Hunger continues to be a major issue for Greene County. According to the Greene County Food Security Partnership, 5,630 people living in the county lack food security. Of these, 2,090 are children, many of whom do not generally participate in the school lunch programs.
Focus groups for the Hunger Summit have identified several other issues that plague Greene County. Poverty continues to be an issue that Greene County faces, as 16.3% of people in Greene County live in poverty. This results in a lack of transportation, and many people lack access to food pantries because they have no way to get there.
Poor literacy also influences hunger in Greene County. According to the U.S. Census Bureau, 13.9% of high school students drop out before graduation. Coupled with a decline in low-skill employment opportunities and substance abuse, the lack of literacy hinders many people from finding decent-paying jobs. The Greene County Food Security partnership also says that the lack of literacy causes many people to have trouble applying for Free and Reduced School Meals.
Over the past few years, Greene County has seen the emergence of several little food pantries, or Helping Boxes. Helping Boxes are small boxes where people can leave food for others to come and take as they need it.
Margaret Truntrich, former co-chair of the Greene County food partnership, says the Helping Boxes offer a simple solution for people who might not feel comfortable applying for government welfare.
“Our hope was that people who needed food for a temporary period of time and couldn’t imagine applying for any kind of handout would use it,” she said. “Everyone would be happy: the people who got to help their neighbors and the people who needed help.”
According to Truntrich, Helping Boxes are a good way to aid the people who need help in Greene County and are too proud to ask for it.
“There are a lot of people out there who need help and are very proud folks that don’t want to ask for it,” she said. “This is a nice way to let people get some help without anybody knowing and affecting their pride in any way.”
Truntrich says the idea was originally given to her by a friend.
“One of the people that I know was challenged by her daughter, who lived in Nashville, to put in a little food pantry, because a lot of organizations there were doing that. So she got the First Presbyterian Church to put one up,” Truntrich said. “She came to the Food Security Partnership to see if we might be interested in spreading the word and getting other organizations involved, and we thought that it was a great idea.”

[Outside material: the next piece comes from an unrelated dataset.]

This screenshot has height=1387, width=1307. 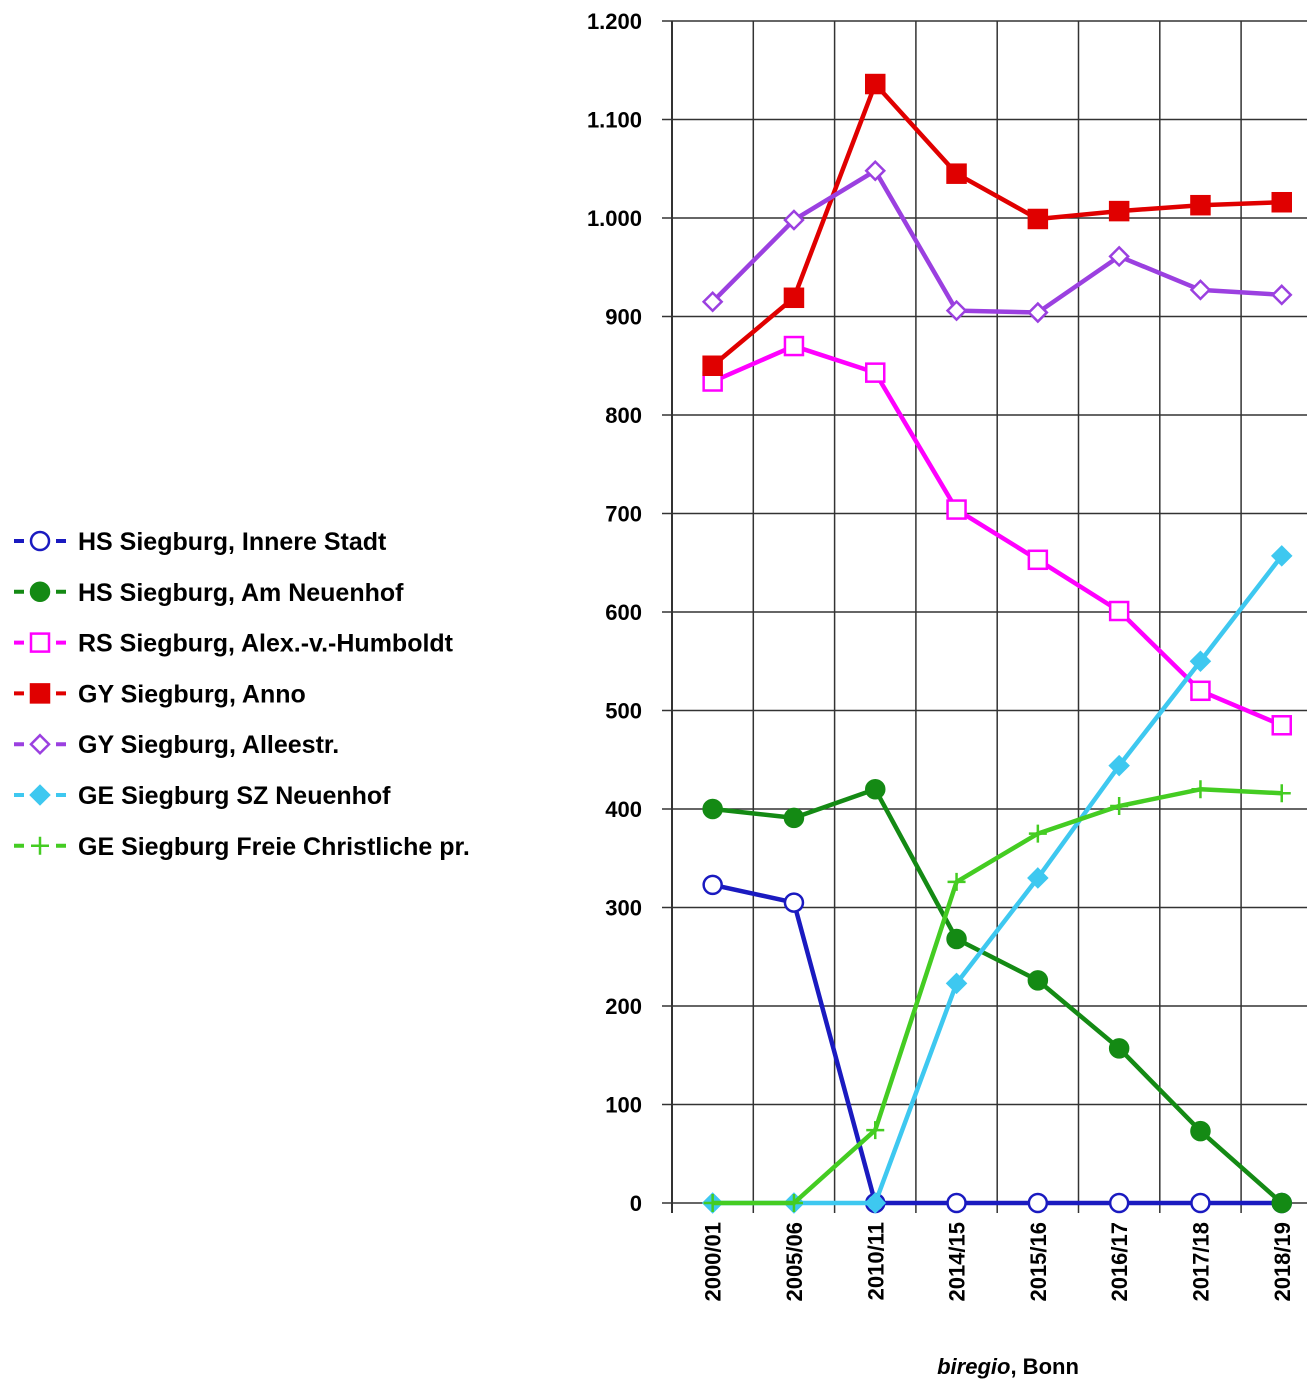 What do you see at coordinates (974, 1366) in the screenshot?
I see `source-emphasis: biregio` at bounding box center [974, 1366].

The Food Security Partnership then put together a committee to determine which businesses and organizations would be interested in putting together their own little food pantries.
“A few [organizations] agreed. There were many who were concerned with vandalism,” Truntrich said. “There were a lot of organizations who did not want to get involved. But there were a few that did.”
Although Truntrich is no longer with the Greene County Food Security Partnership, her experience seems to indicate that the initiative is working.
“From looking at some of the food boxes in town, like at the library and First Presbyterian, it seems to be working rather well,” she said.
Truntrich hopes more people decide to create their own Helping Box.
“It’s just a good way for people to help their neighbors,” she said.
Those who are interested in creating Helping Boxes can go to littlefreepantry.org for resources and instructions.